* PROBLEM DESCRIPTION
Repeat, exactly as written, the lines from the one with "The height and" to the final line of the listing, and keep every picture out.

____________

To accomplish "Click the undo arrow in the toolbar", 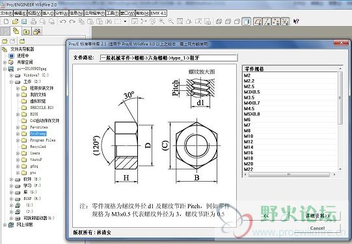I will pos(63,21).
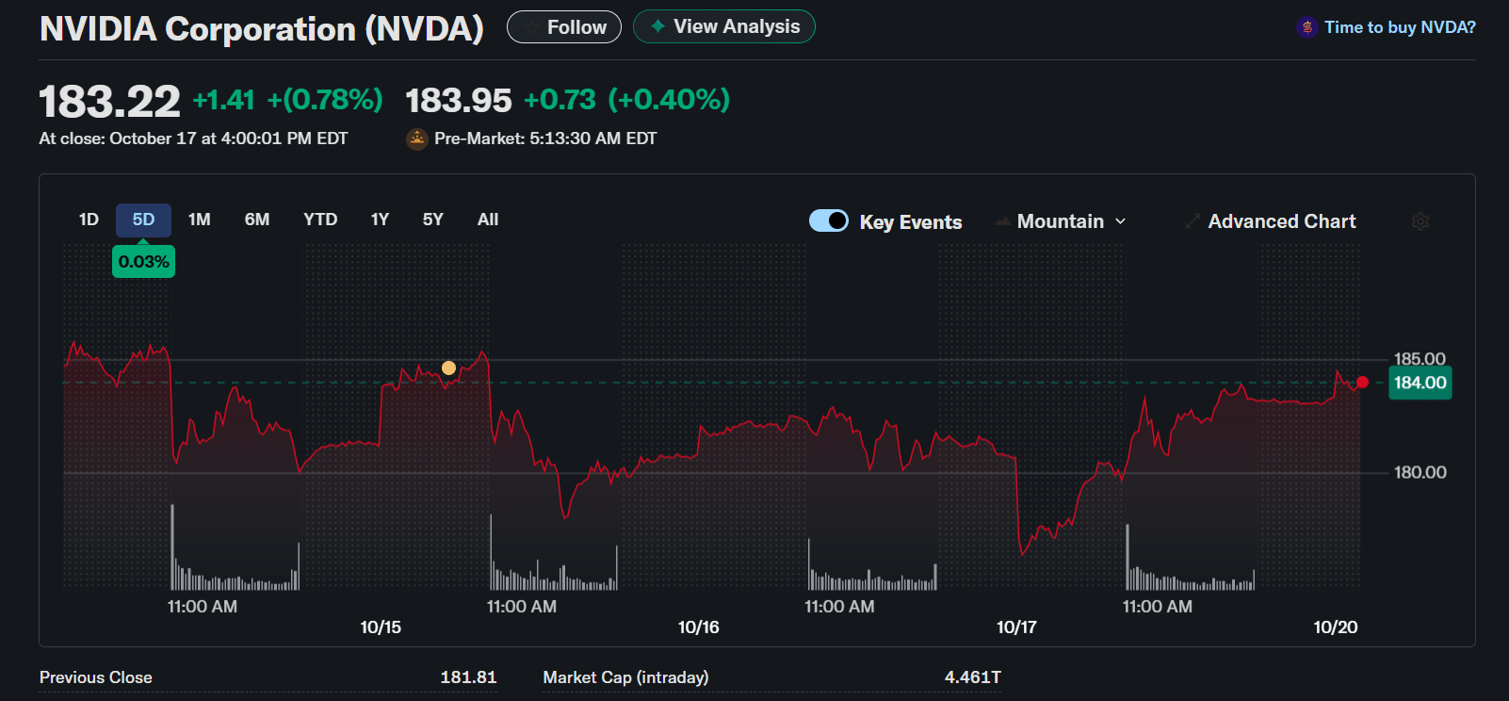Click the Pre-Market indicator icon
The image size is (1509, 701).
415,138
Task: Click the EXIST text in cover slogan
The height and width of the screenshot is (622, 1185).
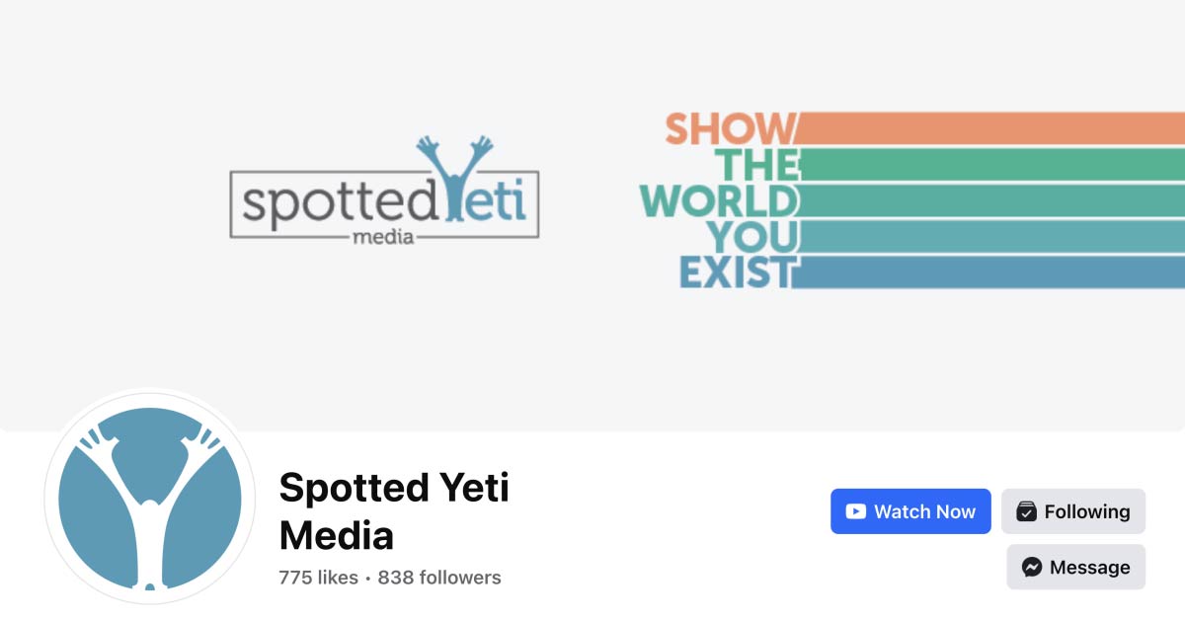Action: (737, 272)

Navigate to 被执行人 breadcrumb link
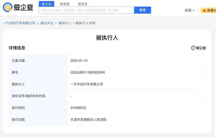(x=65, y=23)
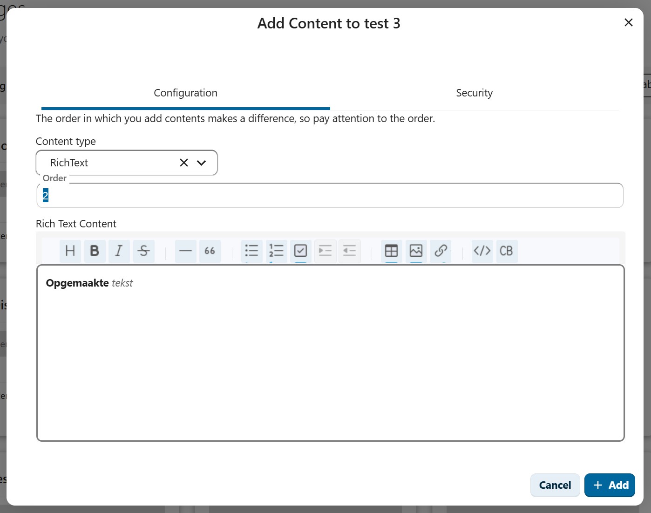
Task: Toggle bold formatting
Action: pyautogui.click(x=95, y=251)
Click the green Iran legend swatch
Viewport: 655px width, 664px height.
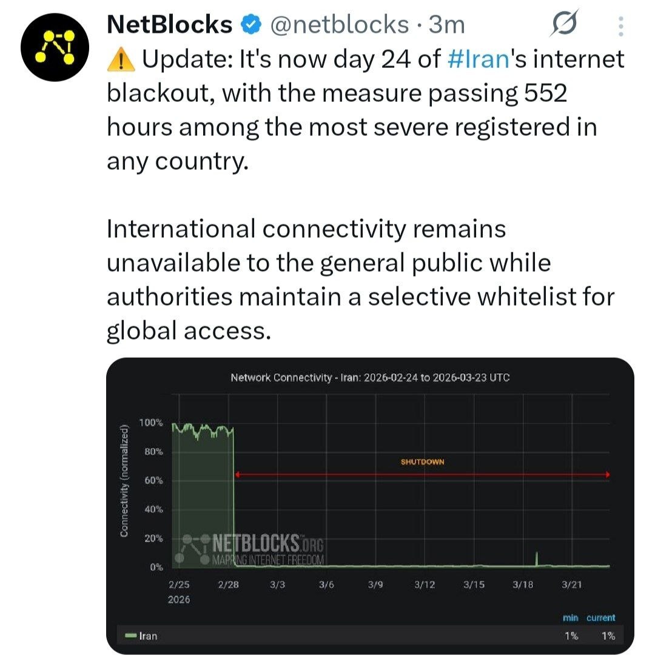click(130, 636)
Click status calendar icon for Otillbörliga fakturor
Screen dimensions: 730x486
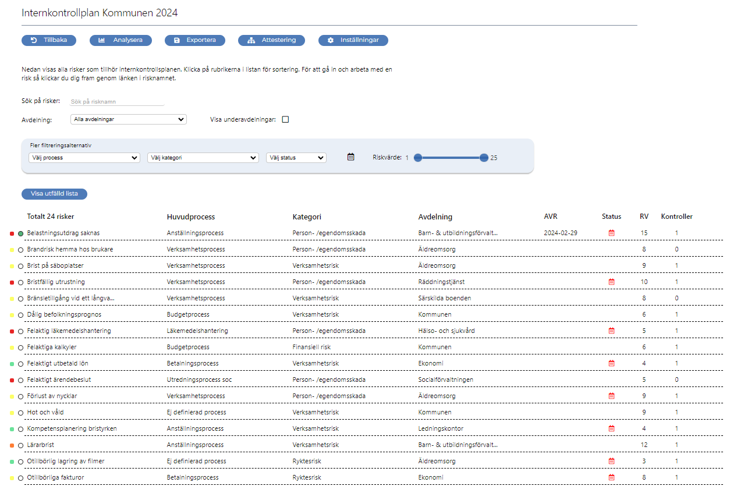pyautogui.click(x=611, y=477)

____________

* REPLY
The height and width of the screenshot is (622, 1185).
Action: (737, 272)

Navigate to 被执行人 breadcrumb link
(x=65, y=23)
Task: Toggle bold formatting
Action: pyautogui.click(x=95, y=251)
Click the green Iran legend swatch
Viewport: 655px width, 664px height.
click(130, 636)
Click status calendar icon for Otillbörliga fakturor
Screen dimensions: 730x486
pyautogui.click(x=611, y=477)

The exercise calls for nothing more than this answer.